§ Exercise instructions: Write out the listing below in full and exactly, leaving out every picture.

※ ※ ※

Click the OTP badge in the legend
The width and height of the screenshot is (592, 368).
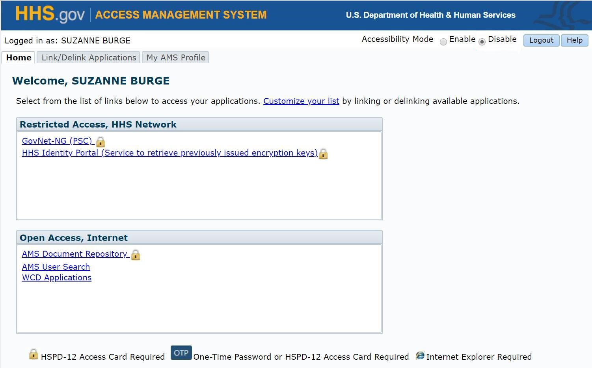click(x=181, y=353)
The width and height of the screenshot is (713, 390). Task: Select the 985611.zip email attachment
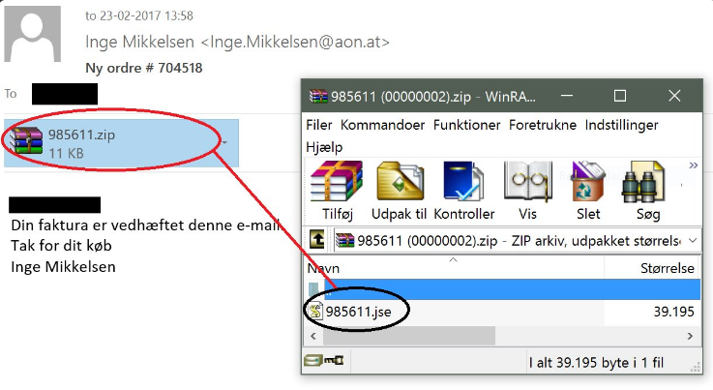(121, 143)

※ ※ ※

§ Solved exercise:
Click the OTP badge in the legend
The width and height of the screenshot is (592, 368).
click(x=181, y=353)
The width and height of the screenshot is (713, 390). Task: Select the 985611.zip email attachment
(121, 143)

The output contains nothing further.